- **PROBLEM STATEMENT**
Would you please set down, word for word, the lines from the one with "Task: Click the Jul 12, 2020 axis label" through the final line of the data below, omitting any pictures?

- **SUPPLIED DATA**
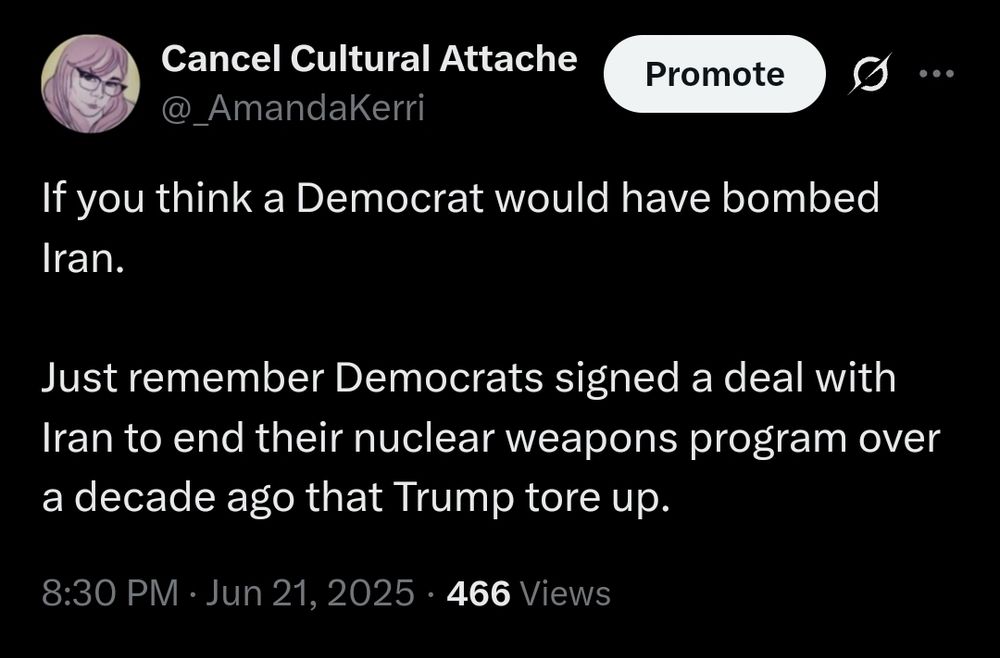The height and width of the screenshot is (658, 1000).
Task: Open the 466 Views count
Action: pos(529,593)
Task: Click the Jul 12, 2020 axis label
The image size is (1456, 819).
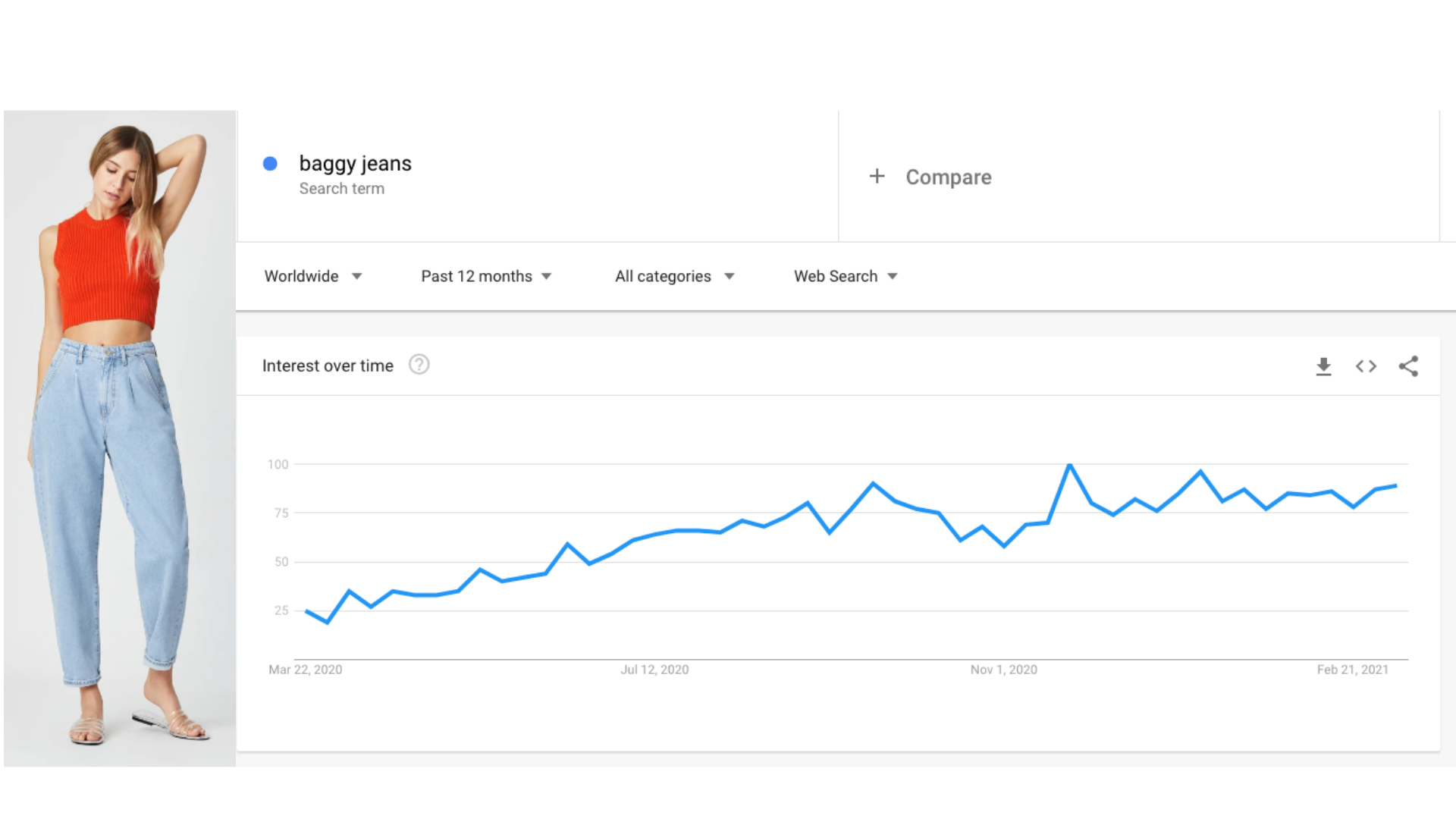Action: [x=654, y=670]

- **FINAL ANSWER**
Task: Click the Jul 12, 2020 axis label
The image size is (1456, 819).
Action: [x=654, y=670]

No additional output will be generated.